SAMUEL HANAN - Engenheiro com especialização nas áreas de macroeconomia, administração de empresas e finanças, foi vice-governador do Amazonas (1999-2002)
A tragédia brasileira está em cartaz há décadas. O país patina no desenvolvimento e só vê aumentar as desigualdades sociais, com a população cada vez mais pobre e desassistida dos serviços públicos essenciais para lhe garantir vida digna: saúde, educação, saneamento básico, habitação e segurança. Problemas que voltarão a ser tema em 2022, ano eleitoral, com os candidatos repetindo as promessas de sempre, cada qual com suas propostas salvadoras.
A título de reflexão, podemos dividir em três atos a tragédia que assola o Brasil. No primeiro ato, temos a corrupção como protagonista; no segundo, o custo do funcionalismo público e, no terceiro, tomam a cena os gastos tributários da União. Eis os principais problemas e, por mais paradoxal que possa parecer, também as soluções.
A recorrente justificativa dos gestores públicos de que os recursos nunca são suficientes para o atendimento das demandas não pode ser aceita como verdade absoluta. O enfrentamento das três questões mencionadas poderia mudar esse quadro. A corrupção, por exemplo, consome de 1,38% a 2,3% do Produto Interno Bruto (PIB) nacional, segundo estudos da Federação da Indústria do Estado de São Paulo (Fiesp). Isso corresponde a um rombo de R$ 110 bilhões a R$ 184 bilhões anuais nos cofres públicos, considerando-se a estimativa do PIB 2021, de R$ 8 trilhões.
A gigantesca máquina do funcionalismo público consome anualmente de 13,4% a 13,7% do PIB, bem mais que os 9,8% do PIB que os países da Organização para a Cooperação e Desenvolvimento Econômico (OCDE) gastam, em média, com esse item. Se esse percentual fosse adotado como limite no Brasil, haveria mais R$ 288 bilhões a R$ 312 bilhões disponíveis. Hoje, temos ainda de 3,62% a 3,84% do PIB (R$ 290 bilhões a R$ 307 bilhões) comprometidos com os gastos tributários da União. O total do desperdício corresponde de 8,6% até 10% do PIB, ou seja, de R$ 688 bilhões a R$ 803 bilhões. Não é pouco.
Imaginemos, agora, reduzir esses desperdícios. Pode parecer utopia, mas é possível, como já demonstraram os países desenvolvidos. Esse esforço resultaria em resultados financeiros suficientes para alavancar a mudança de patamar que o Brasil precisa alcançar.

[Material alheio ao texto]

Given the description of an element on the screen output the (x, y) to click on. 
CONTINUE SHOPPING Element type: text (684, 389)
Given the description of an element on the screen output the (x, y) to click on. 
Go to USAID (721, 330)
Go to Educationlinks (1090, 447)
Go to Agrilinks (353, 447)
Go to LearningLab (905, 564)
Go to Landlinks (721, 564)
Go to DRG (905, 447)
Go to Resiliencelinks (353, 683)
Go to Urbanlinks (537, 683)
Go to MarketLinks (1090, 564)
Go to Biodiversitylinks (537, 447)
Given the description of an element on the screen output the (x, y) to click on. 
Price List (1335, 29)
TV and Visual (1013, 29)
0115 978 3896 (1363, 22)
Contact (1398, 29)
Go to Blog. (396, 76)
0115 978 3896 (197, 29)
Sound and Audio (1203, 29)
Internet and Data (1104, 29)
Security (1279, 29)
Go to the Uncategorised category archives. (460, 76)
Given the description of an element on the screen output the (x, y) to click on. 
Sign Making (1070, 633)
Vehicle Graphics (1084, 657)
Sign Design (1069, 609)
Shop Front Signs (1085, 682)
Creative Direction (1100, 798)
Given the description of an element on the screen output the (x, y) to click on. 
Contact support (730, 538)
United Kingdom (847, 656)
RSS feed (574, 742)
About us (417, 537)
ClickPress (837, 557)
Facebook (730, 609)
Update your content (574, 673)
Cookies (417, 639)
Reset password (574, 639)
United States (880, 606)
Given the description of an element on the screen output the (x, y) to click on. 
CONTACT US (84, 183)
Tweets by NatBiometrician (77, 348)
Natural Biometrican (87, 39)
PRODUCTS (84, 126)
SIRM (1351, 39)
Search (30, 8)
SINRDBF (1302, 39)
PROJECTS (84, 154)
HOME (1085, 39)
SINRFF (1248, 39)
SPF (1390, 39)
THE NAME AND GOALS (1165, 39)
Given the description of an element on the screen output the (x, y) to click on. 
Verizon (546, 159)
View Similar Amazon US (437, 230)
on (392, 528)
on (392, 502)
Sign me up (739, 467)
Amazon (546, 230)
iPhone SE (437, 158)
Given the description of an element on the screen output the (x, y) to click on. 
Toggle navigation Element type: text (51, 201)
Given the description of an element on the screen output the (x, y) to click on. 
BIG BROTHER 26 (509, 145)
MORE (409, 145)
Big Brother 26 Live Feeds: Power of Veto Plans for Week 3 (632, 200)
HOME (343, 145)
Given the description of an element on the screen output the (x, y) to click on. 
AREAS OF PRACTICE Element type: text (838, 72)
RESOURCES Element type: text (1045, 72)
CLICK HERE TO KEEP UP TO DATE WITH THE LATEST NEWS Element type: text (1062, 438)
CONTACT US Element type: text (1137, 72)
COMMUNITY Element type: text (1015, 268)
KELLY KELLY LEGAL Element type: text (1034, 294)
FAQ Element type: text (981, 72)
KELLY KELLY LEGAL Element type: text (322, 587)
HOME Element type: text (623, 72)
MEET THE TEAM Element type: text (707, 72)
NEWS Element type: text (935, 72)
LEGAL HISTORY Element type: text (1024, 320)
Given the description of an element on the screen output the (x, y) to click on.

Hoje, o SUS consome de R$ 120 bilhões a R$ 130 bilhões por ano. Ampliar o sistema em 50% consumiria mais R$ 60 bilhões/ano, o que também permitiria reforçar significativamente o Sistema Único de Saúde, sobretudo para atender às áreas mais carentes do país.
Na educação, imaginemos se os 1,8 milhão de professores do ensino fundamental e do ensino médio da rede pública tivessem a remuneração majorada em 30%. O país teria professores mais estimulados e preparados, com consequente salto no nível do sistema educacional. O mesmo se aplica ao salário médio do professor da rede pública de ensino fundamental, hoje em torno de R$ 3 mil. Um programa de educação com orçamento reforçado em R$ 44 bilhões/ano aumentaria o salário para R$ 4 mil por mês e ainda possibilitaria a implantação de escolas técnicas profissionalizantes nos moldes das Fatecs e Etecs, iniciativas bem-sucedidas no estado de São Paulo. E as universidades públicas teriam aporte extra de recursos de, no mínimo, R$ 5 bilhões anuais.
Mais R$ 98 bilhões/ano viabilizariam um programa habitacional com a construção de 700 mil casas por ano, ao custo unitário de R$ 140 mil, moradias dignas, com energia elétrica garantida por placas fotovoltaicas e destinadas às famílias mais carentes. Em nove anos, o deficit habitacional seria zerado. Imaginemos, ainda, uma ação social sem data para acabar. Um programa com recursos de R$ 52 bilhões/ano seria suficiente para atender a 10 milhões de famílias brasileiras mais carentes — uma população entre 35 milhões e 40 milhões de pessoas — com ajuda financeira de R$ 400 por mês e uma parcela de 13º salário. Seria, ademais, o fim da agonia de quem precisa e não sabe se terá o benefício no ano seguinte.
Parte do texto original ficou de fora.